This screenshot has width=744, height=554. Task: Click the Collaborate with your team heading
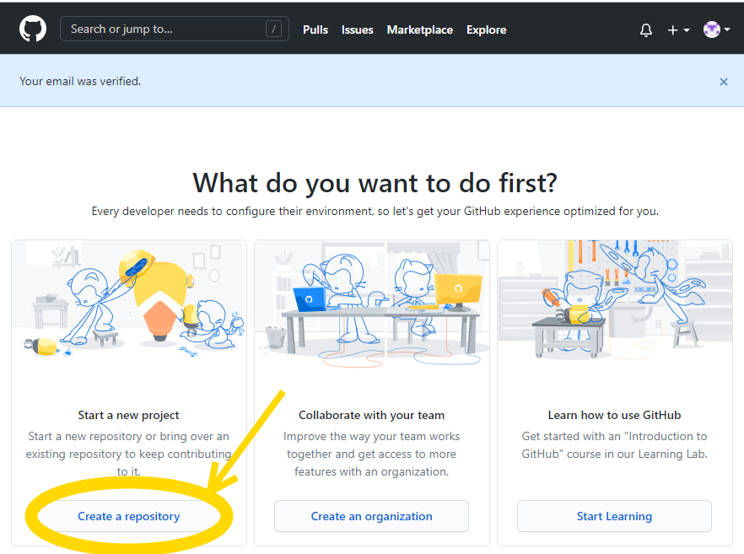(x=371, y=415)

------------------------------

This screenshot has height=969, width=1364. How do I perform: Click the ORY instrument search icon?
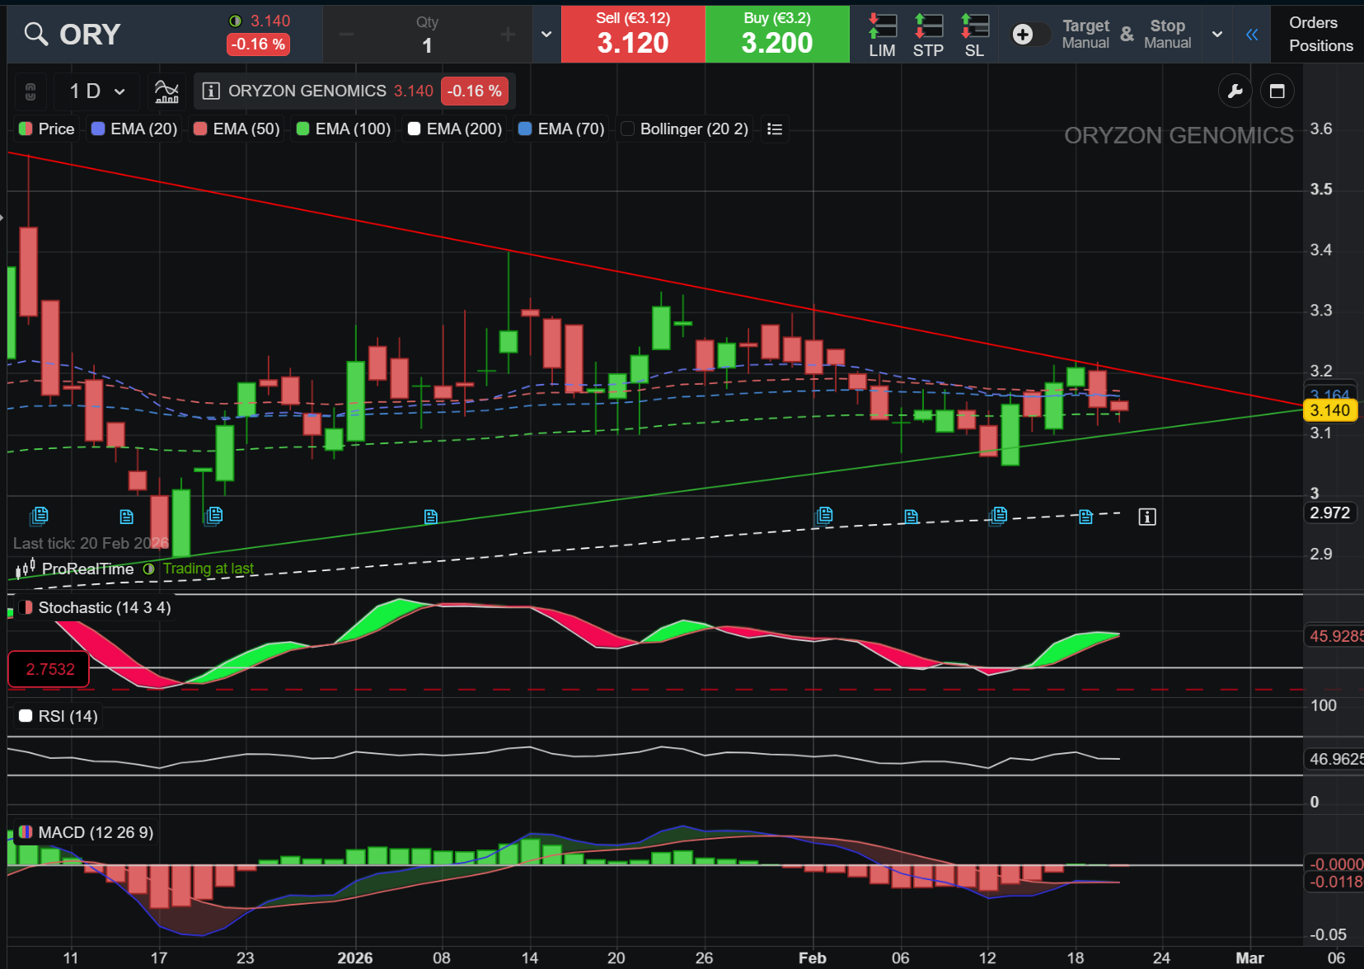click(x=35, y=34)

------------------------------

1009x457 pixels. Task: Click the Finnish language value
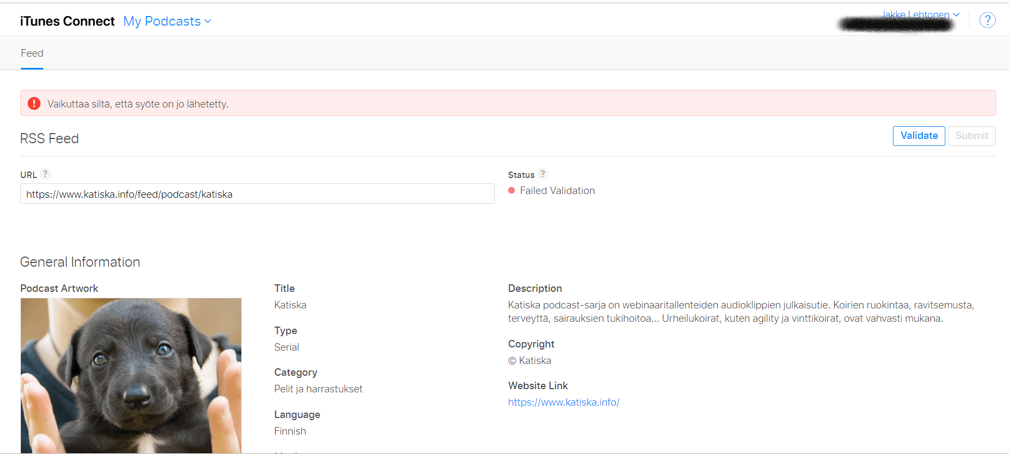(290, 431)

------------------------------

Return the data verbatim, beginning at the line that has "This screenshot has height=969, width=1364." and ending after the line that has "click(x=35, y=34)". Omit the pictures.

**CORRECT RESULT:**
This screenshot has height=969, width=1364. How do I perform: Click the ORY instrument search icon?
click(x=35, y=34)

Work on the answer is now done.